Jennifer Garner — jennifer garner says she wants to have a 'physical fight' with Judy Greer
jennifer garner said she wants to have a “physical fight” with Judy Greer, adding the line “I'd like to wipe the floor with her, ” a remark that has drawn attention as season two of The Last Thing He Told Me reaches new twists. The comment lands while the show’s second season and a recently published sequel novel occupy different storytelling paths.
Jennifer Garner on-screen reunion
The season-two episode recap picks up with a five-year jump and a restrained, devastating reunion: Hannah finally sees Owen again but he must remain disguised and disappear after a brief encounter. That reunion underscores how the past has not been resolved for the family, and it sets the tone for a season that blends quiet emotional beats with renewed danger.
Owen is shown living under a new identity in Houston, working at a port and photographing locations that suggest he is gathering evidence against a criminal organization. At home, Hannah and her stepdaughter Bailey have been absorbed into the family of a man identified as Nicholas Bell, whose uneasy coexistence with mob figures leaves Hannah and Bailey vulnerable. The episode frames the family’s uneasy safety as dependent on dark, longstanding bargains.
jennifer garner and Judy Greer
The public remark about wanting a physical fight involves two cast members tied into those tangled relationships on screen. Judy Greer plays Quinn, a character with family ties to the crime figures who loom over the protagonists; Quinn’s presence and a gift of old photographs help push Hannah and Bailey into confronting what they do and do not know about their pasts. The episode also shows Hannah training in self-defense, organizing art exhibitions and living with persistent paranoia—signs the danger is very much active.

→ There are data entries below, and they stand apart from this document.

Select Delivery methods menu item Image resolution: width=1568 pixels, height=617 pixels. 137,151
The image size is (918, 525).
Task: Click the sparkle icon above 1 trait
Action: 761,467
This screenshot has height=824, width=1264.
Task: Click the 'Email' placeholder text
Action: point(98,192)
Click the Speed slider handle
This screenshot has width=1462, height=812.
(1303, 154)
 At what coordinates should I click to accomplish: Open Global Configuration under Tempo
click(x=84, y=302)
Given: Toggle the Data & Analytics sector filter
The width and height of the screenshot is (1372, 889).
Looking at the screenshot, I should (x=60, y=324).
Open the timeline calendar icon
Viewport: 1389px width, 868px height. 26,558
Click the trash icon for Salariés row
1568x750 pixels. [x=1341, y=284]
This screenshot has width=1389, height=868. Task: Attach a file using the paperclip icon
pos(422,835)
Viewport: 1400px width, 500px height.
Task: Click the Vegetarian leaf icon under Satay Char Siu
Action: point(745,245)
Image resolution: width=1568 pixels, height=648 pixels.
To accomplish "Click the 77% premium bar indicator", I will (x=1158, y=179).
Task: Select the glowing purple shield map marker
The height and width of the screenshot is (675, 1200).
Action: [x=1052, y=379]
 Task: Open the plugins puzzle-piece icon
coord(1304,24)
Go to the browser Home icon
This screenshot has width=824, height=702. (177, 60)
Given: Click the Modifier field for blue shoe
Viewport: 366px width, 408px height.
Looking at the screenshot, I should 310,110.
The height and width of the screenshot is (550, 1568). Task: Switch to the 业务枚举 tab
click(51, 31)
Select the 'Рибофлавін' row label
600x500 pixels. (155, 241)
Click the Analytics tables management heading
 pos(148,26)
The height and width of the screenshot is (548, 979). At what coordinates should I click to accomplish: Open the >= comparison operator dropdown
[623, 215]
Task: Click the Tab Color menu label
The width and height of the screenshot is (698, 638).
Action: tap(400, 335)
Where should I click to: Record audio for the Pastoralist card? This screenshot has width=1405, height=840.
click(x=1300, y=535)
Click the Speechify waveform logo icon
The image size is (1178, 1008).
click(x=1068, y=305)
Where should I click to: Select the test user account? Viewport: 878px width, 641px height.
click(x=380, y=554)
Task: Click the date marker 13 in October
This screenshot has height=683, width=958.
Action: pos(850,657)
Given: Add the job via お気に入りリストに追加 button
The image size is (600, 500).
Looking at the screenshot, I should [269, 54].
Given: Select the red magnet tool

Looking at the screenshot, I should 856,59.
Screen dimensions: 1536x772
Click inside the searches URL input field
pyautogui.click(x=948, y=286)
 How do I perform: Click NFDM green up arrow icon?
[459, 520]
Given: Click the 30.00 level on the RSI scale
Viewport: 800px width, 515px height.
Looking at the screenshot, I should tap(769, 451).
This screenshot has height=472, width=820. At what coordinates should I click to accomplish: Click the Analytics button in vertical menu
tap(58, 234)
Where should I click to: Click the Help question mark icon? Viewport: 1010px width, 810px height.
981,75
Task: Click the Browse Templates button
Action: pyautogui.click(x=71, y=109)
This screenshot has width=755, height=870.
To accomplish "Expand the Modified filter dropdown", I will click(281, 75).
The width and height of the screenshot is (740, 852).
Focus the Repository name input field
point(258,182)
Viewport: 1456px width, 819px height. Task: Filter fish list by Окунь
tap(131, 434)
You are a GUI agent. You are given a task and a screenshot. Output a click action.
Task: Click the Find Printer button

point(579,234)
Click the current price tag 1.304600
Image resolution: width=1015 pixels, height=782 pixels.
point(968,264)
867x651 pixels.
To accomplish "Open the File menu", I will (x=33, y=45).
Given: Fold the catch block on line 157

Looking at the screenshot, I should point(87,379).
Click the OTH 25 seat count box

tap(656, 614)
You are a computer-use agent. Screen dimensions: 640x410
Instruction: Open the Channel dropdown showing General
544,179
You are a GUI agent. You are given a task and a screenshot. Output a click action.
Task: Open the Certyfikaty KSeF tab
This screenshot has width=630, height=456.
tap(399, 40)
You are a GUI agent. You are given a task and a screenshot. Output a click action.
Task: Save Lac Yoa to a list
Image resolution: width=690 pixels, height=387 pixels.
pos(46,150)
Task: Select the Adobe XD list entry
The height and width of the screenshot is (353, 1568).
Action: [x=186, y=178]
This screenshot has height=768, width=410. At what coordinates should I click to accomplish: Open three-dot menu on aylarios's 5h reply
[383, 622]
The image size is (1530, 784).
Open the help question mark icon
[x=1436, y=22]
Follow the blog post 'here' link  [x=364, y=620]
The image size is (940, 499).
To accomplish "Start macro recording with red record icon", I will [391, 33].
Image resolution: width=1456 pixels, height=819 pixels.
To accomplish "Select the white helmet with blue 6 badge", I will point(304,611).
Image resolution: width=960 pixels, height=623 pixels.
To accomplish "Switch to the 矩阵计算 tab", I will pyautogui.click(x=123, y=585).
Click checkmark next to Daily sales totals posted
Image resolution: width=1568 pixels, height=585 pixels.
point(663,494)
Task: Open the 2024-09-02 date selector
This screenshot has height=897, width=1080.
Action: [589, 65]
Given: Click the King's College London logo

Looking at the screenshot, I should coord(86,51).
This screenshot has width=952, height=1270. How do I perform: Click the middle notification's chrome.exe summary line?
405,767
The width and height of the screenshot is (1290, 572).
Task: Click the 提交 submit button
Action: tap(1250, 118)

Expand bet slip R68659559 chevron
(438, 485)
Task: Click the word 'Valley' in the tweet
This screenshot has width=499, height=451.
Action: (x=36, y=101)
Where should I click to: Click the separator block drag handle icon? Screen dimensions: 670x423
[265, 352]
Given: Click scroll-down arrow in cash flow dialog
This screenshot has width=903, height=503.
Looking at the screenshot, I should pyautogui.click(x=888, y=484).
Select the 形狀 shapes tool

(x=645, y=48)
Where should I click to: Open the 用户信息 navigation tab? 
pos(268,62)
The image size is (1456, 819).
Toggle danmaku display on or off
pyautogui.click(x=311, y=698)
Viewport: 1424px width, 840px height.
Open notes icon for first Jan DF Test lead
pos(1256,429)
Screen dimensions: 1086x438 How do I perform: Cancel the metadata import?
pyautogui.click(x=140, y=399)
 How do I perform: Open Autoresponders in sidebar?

Within the story, Owen claims to Detective Grady that he is close to obtaining definitive evidence against the criminal family and may at last be able to reunite with his wife and daughter without endangering them. The narrative tension escalates when surveillance images identify a mysterious man photographing sensitive locations and when evidence Owen compiles is found erased or corrupted, implying someone remains a step ahead.
Season two divergence and stakes
The trajectory of season two has been described as diverging from the sequel novel published earlier this year. One principal cast member who plays Bailey said the filming overlapped with the book’s completion, meaning the production read new material as it arrived. That overlap has left the show and the book on somewhat different creative tracks: the series’ writers and the author were working in parallel, and key creative figures did not always share the same information while production was underway.
That disconnect helps explain why viewers can expect surprises: the showrunner and the author were not always synchronized, and one cast member teased that devoted readers will still encounter unexpected turns. On screen, those turns include secret meetings between Bailey and Quinn, Teddy Campano viewing surveillance photos of the photographer, and the painful scene where Owen watches Hannah from a distance at an exhibition and cannot reveal himself.
Looking ahead, the immediate indicators within the story point to a few clear scenarios. If Owen’s investigation survives the compromise that erased his data, it could provide a path toward exposing the criminal family and resolving the central separation. If the corruption of evidence reflects a larger, ongoing cover-up, the show’s stakes will keep tightening around Hannah and Bailey’s attempts at normalcy. Either way, the parallel but different storytelling choices being made by the book and the series mean audiences should expect narrative departures and “loads of surprises” as the season unfolds.